#### INSTRUCTIONS TO FOLLOW
Look for the line containing "#cara menyampaikan pendapat" in the listing below. Retype that line and every subsequent line through the last one, and only those.

#### PROVIDED ENTRIES
+ + +

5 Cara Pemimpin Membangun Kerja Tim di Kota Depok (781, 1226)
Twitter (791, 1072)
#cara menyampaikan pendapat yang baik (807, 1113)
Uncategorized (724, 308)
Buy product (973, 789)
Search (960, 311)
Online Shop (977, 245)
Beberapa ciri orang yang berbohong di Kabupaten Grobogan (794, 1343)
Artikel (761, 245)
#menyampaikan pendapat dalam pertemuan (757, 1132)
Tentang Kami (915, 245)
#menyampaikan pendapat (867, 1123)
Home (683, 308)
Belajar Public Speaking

+ + +

#### ANSWER FOR THIS EXERCISE
#cara menyampaikan pendapat yang baik (807, 1113)
Uncategorized (724, 308)
Buy product (973, 789)
Search (960, 311)
Online Shop (977, 245)
Beberapa ciri orang yang berbohong di Kabupaten Grobogan (794, 1343)
Artikel (761, 245)
#menyampaikan pendapat dalam pertemuan (757, 1132)
Tentang Kami (915, 245)
#menyampaikan pendapat (867, 1123)
Home (683, 308)
Belajar Public Speaking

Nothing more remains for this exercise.